● **WHAT THE TASK ASKS**
Transcribe the records word for word, beginning with the first line and ending with the line that contains "Given: Click the 生年月日 section label"; include nothing else.

Saved data entries:
------------------------------------------------------------

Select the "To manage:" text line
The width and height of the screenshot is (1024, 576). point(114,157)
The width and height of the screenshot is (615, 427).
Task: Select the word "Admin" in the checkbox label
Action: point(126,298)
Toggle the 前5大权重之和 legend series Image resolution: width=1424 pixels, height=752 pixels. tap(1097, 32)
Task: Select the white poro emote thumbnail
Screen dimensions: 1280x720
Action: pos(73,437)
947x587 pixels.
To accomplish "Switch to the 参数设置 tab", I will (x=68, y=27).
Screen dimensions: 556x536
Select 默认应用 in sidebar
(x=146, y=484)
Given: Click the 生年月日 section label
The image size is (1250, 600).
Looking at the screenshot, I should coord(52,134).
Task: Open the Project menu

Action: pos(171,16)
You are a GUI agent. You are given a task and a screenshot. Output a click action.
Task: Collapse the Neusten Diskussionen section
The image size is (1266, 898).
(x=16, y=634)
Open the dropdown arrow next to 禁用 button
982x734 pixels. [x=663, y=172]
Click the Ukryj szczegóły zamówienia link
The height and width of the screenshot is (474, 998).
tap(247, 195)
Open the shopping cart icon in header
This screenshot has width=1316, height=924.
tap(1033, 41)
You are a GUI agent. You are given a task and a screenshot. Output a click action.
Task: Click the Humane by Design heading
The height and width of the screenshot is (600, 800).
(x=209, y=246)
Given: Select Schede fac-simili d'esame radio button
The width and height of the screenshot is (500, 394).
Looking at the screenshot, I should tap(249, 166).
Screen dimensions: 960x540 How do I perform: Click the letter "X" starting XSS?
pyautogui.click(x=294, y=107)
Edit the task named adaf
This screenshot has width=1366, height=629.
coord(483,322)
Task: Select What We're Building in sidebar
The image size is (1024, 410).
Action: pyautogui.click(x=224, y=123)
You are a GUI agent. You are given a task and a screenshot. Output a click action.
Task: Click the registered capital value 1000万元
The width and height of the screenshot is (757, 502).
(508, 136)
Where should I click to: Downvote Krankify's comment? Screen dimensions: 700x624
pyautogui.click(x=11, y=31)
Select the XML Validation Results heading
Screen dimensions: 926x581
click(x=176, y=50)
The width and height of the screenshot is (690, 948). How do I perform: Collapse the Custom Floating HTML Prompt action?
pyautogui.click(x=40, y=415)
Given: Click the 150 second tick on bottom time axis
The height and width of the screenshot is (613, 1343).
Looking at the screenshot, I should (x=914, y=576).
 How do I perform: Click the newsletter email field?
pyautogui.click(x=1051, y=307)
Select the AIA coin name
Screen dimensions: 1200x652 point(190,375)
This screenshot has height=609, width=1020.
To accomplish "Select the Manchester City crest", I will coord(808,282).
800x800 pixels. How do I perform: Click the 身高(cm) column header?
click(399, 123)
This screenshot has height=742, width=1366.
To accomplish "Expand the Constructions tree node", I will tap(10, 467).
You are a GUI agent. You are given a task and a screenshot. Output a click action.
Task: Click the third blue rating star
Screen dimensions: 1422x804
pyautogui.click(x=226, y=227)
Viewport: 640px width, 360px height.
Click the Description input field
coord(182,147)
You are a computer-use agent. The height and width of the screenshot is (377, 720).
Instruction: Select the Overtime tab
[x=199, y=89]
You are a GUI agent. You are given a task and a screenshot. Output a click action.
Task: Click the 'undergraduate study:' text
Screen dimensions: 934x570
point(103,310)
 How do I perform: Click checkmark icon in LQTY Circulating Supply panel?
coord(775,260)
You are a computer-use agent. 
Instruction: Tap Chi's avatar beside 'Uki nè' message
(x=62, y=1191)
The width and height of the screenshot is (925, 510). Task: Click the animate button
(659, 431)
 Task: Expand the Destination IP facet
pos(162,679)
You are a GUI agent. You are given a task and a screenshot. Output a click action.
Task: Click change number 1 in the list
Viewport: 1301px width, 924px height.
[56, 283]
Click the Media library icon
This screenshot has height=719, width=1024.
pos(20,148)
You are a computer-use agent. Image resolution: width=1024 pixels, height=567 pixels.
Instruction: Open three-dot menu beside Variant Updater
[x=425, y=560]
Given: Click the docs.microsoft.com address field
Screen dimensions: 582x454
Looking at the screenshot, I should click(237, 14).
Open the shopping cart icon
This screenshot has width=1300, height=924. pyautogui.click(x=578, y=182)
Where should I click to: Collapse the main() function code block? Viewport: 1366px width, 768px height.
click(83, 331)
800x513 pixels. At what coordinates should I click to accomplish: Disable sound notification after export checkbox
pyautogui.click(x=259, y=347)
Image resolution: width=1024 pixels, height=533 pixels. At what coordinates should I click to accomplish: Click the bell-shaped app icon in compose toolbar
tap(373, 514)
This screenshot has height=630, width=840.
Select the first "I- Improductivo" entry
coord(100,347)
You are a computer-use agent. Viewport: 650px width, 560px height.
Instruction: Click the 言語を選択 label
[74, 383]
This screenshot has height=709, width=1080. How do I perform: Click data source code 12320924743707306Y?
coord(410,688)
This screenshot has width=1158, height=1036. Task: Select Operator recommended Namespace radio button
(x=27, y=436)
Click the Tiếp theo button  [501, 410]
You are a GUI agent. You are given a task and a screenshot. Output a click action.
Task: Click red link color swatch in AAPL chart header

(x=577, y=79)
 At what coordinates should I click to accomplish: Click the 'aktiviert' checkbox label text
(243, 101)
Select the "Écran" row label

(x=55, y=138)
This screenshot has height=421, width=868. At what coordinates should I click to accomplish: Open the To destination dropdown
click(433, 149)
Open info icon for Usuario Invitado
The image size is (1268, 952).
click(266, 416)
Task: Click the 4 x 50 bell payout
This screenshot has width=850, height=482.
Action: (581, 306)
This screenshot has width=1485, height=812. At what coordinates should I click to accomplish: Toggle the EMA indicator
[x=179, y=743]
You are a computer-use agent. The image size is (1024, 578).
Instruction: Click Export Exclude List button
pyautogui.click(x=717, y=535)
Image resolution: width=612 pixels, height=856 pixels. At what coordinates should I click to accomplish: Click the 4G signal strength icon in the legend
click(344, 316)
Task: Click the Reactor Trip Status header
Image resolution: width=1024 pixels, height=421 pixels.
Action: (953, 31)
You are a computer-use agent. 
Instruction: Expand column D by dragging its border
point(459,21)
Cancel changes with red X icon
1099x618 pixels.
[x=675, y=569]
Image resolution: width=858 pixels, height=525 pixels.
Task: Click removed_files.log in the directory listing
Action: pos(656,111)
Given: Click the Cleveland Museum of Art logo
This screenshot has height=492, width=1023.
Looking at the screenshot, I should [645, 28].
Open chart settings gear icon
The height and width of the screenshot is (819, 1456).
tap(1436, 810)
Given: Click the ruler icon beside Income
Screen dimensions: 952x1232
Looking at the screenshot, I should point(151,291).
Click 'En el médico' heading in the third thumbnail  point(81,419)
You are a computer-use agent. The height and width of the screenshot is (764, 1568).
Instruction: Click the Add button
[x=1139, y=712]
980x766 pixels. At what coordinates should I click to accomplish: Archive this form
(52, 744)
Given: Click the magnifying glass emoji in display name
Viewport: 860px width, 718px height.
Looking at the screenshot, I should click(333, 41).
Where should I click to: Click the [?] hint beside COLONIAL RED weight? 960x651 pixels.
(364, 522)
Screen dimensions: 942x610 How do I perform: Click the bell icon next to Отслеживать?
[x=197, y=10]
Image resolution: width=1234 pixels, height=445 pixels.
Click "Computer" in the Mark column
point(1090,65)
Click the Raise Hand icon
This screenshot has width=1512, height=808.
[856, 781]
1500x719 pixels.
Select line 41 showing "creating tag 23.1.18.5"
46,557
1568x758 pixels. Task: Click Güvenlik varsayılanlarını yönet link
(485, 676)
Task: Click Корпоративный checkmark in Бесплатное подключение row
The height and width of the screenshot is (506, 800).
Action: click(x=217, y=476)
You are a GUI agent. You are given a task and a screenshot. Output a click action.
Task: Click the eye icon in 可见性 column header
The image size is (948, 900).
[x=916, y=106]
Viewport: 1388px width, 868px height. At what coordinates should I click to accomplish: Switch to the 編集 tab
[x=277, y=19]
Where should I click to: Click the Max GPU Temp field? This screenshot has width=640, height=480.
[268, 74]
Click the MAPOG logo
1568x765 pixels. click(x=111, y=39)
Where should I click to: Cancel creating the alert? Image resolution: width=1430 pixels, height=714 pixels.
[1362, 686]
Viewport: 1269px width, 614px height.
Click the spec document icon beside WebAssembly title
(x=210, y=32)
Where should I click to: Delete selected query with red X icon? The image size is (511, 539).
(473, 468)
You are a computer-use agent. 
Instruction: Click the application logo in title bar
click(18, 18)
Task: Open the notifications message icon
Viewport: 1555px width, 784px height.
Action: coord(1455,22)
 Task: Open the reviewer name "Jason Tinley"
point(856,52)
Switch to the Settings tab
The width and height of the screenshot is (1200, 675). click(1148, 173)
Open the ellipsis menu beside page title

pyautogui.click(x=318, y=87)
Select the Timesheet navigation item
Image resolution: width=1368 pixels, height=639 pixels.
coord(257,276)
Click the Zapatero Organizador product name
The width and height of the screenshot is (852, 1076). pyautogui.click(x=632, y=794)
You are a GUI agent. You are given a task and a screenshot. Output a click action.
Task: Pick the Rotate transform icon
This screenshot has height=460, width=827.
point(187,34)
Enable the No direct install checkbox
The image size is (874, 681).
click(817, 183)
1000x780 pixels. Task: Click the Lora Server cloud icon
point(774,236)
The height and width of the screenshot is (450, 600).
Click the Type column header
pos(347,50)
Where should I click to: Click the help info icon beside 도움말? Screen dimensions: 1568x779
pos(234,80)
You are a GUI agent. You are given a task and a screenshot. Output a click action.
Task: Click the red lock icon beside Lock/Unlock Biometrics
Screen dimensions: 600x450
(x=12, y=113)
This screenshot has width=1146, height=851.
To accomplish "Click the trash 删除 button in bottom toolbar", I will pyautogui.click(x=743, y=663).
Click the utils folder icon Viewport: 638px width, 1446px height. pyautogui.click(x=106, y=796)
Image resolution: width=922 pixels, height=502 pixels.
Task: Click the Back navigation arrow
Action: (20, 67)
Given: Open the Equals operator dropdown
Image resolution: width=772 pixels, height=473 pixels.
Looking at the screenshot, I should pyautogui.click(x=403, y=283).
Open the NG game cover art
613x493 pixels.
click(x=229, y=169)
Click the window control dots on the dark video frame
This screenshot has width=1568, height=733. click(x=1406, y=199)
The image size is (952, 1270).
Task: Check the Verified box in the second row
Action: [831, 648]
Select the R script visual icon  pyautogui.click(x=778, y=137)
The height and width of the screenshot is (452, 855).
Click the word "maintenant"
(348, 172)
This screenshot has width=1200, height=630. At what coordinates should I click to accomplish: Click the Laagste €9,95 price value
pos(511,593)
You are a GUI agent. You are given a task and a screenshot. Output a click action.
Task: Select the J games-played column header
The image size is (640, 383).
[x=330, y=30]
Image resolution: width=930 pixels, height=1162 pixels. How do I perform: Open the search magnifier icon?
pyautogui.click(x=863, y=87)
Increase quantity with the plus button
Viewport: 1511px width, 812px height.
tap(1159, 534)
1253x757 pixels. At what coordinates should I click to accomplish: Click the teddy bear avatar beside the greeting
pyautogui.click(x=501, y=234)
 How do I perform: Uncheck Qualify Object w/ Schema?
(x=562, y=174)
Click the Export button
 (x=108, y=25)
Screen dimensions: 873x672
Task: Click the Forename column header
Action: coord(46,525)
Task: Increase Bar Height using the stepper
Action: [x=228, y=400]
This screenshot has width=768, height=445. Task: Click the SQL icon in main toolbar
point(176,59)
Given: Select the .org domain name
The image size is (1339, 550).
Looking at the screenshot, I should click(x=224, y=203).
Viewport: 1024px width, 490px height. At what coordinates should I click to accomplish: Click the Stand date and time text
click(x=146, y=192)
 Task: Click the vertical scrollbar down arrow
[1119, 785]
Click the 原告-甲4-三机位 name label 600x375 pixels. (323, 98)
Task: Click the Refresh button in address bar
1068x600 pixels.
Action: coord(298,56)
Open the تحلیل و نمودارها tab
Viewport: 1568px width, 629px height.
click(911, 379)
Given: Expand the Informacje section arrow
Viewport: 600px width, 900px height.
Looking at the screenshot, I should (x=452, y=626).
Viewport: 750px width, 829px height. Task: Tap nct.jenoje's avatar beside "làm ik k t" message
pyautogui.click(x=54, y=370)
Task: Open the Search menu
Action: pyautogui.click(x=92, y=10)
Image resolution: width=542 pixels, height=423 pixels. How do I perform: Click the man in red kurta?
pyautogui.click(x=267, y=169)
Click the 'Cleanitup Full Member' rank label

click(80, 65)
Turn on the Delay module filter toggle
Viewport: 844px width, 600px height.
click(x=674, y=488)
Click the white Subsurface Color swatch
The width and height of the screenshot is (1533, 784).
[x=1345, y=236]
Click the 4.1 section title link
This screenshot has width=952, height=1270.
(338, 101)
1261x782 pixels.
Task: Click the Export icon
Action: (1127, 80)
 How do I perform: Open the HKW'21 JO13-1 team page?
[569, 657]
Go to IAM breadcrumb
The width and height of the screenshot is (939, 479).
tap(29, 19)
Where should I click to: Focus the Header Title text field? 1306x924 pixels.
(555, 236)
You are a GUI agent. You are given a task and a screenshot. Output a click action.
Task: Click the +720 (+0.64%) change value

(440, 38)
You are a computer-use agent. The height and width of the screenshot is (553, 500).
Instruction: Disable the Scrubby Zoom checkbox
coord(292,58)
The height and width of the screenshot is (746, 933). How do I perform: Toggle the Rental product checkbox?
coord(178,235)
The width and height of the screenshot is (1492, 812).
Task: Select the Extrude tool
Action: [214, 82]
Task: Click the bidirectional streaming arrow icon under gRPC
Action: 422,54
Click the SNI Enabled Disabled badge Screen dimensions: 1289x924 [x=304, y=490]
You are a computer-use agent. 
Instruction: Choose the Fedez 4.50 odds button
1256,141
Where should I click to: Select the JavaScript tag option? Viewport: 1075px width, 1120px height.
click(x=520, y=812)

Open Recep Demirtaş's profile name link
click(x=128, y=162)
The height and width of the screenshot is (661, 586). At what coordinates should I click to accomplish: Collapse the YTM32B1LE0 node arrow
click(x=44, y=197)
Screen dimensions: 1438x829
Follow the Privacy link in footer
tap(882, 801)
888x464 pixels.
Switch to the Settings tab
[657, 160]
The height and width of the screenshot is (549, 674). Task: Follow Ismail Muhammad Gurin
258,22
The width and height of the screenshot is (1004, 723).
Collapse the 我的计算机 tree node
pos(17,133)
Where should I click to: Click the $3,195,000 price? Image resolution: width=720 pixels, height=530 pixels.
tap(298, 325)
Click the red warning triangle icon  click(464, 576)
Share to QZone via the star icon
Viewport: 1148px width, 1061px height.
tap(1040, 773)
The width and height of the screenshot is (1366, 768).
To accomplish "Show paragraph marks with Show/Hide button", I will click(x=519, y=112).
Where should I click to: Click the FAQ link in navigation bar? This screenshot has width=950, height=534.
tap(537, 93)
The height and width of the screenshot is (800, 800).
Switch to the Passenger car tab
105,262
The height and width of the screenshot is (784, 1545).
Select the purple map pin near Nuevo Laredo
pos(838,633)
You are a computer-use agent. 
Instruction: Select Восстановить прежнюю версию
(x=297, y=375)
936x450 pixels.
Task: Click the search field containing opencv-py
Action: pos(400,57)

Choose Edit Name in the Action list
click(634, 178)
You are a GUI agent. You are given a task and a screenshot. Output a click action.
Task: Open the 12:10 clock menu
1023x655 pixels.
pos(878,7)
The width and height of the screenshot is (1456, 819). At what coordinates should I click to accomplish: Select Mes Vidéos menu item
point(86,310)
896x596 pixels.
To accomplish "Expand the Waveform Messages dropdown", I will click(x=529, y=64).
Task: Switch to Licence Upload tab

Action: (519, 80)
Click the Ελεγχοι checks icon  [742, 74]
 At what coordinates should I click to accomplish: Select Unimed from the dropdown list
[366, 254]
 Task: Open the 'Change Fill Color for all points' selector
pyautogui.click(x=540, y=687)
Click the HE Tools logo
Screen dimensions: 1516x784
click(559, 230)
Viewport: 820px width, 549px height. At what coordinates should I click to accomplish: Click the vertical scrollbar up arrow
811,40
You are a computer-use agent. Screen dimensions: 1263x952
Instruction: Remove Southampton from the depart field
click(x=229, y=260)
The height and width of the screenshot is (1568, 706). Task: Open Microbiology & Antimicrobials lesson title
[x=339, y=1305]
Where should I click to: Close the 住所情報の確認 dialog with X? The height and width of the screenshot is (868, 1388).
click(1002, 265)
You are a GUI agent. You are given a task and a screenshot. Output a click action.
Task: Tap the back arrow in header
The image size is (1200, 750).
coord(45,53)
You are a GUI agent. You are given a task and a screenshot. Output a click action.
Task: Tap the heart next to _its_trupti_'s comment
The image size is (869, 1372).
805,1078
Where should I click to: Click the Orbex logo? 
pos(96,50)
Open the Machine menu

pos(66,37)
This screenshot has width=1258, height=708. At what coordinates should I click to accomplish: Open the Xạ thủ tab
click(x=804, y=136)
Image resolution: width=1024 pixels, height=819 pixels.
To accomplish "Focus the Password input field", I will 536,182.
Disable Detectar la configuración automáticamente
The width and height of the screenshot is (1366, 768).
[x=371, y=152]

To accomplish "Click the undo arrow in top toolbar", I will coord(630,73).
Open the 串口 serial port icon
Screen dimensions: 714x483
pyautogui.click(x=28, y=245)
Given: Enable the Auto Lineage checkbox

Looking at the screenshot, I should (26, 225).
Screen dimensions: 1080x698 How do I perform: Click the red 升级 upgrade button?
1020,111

------------------------------------------------------------

● **WRITTEN RESPONSE**
Select the "To manage:" text line
The width and height of the screenshot is (1024, 576). point(114,157)
The width and height of the screenshot is (615, 427).
Task: Select the word "Admin" in the checkbox label
Action: point(126,298)
Toggle the 前5大权重之和 legend series Image resolution: width=1424 pixels, height=752 pixels. tap(1097, 32)
Task: Select the white poro emote thumbnail
Screen dimensions: 1280x720
Action: pos(73,437)
947x587 pixels.
To accomplish "Switch to the 参数设置 tab", I will (x=68, y=27).
Screen dimensions: 556x536
Select 默认应用 in sidebar
(x=146, y=484)
Given: Click the 生年月日 section label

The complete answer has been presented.